REPUBLIKA.CO.ID, JAKARTA -- Komisi Perlindungan Anak Indonesia (KPAI) baru saja menerima pengaduan masyarakat terkait dugaan muatan pornografi dalam fitur hiburan maskapai Garuda Indonesia (GI). KPAI masih mendalami laporan atas pengaduan tersebut, serta akan segera adakan pertemuan dengan pihak maskapai.
"KPAI telah menerima pengaduan masyarakat yang berisi pelaporan adanya penayangan video dengan konten pornografi, yang diputar di pesawat Garuda Airlines. Video tersebut justru ditempatkan dalam kelompok untuk anak-anak," ujar Ketua KPAI, Asrorun Niam.
Asrorun mengapresiasi kepedulian masyarakat dalam menjamin perlindungan anak dan menyampaikan pengaduan atas aktivitas yang melanggar perlindungan anak. Konten pornografi ditemukan masyarakat dalam film kartun berjudul 'Justice League'. Video tersebut berada dalam kelompok Video Anak bersama dengan 14 film lainnya.
Film kartun animasi "Justice League" ini menggambarkan tokoh-tokoh super hero yang memiliki kekuatan super untuk melawan ketidakadilan. Namun, di tengah jalan cerita, ada adegan pornografi yang sangat tidak pantas disaksikan anak-anak. Video ini disaksikan dalam penerbangan Jakarta-Surabaya Flight GA0325.
"Dari pendalaman ditemukan bahwa fitur hiburan yang disajikan oleh Garuda Indonesia terdapat 14 film yang dikelompokkan dalam kategori kids atau anak. Kesemuanya film asing. Tak satupun film Indonesia. Terkonfirmasi, film tersebut tersedia pada penerbangan Garuda, baik domestik maupun internasional," papar Asrorun saat dihubungi Republika.co.id, Senin (17/7) sore.
Dalam film berdurasi 23 menit itu, terdapat adegan pornografi pada dua bagian, yakni pada menit 15.08 dan menit 16.28 sampai 16.37. Konten pornografi berdampak serius bagi anak, sehingga KPAI meminta kepada Direksi Garuda Indonesia agar melakukan langkah-langkah internal yakni audit kinerja terkait dengan perlindungan anak.

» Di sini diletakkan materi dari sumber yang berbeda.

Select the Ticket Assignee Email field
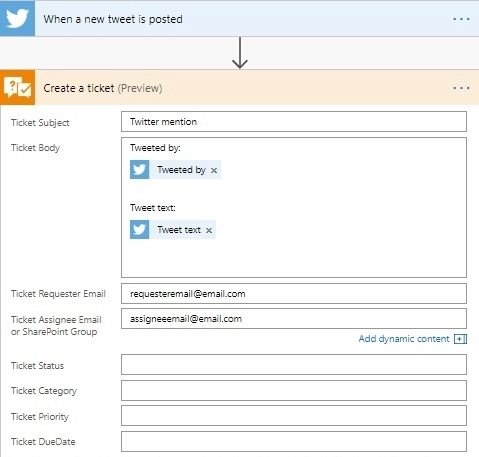Image resolution: width=479 pixels, height=457 pixels. click(x=294, y=319)
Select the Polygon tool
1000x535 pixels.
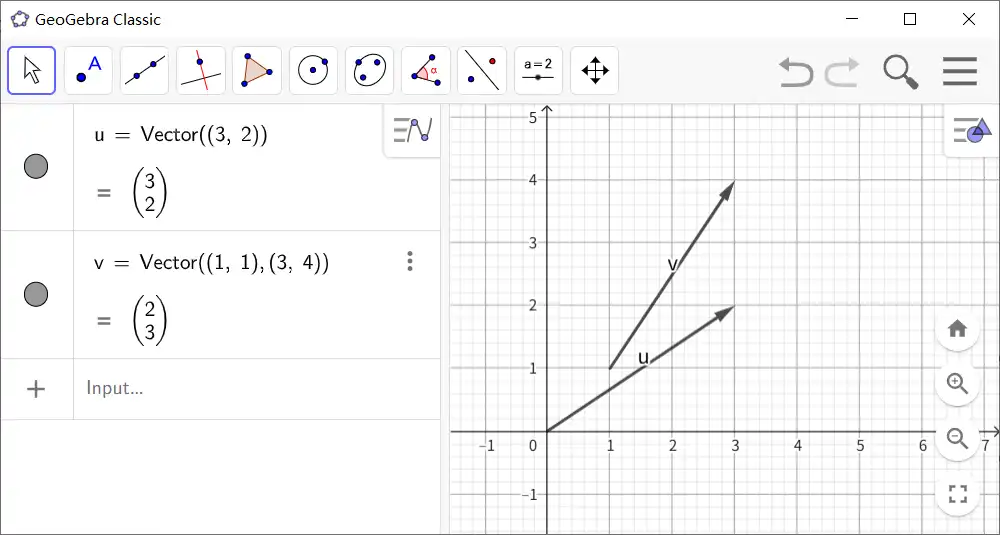(x=256, y=71)
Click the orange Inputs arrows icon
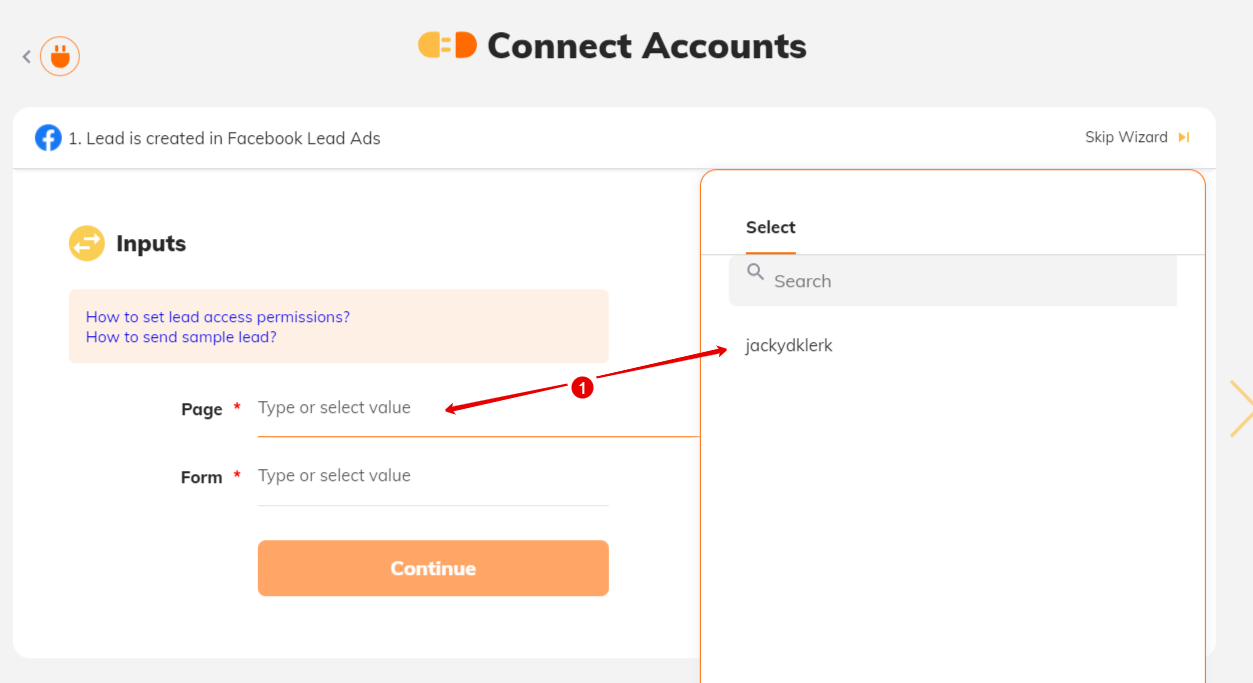Screen dimensions: 1253x683 [x=87, y=243]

Maskapai penerbangan Garuda Indonesia sebagai organ negara memiliki tanggung jawab perlindungan anak. KPAI menyayangkan adanya konten pornografi sebagaimana disampaikan masyarakat tersebut. "Suatu hal yang tidak pantas, apalagi maskapai yang dikelola oleh negara," ungkap Asrorun.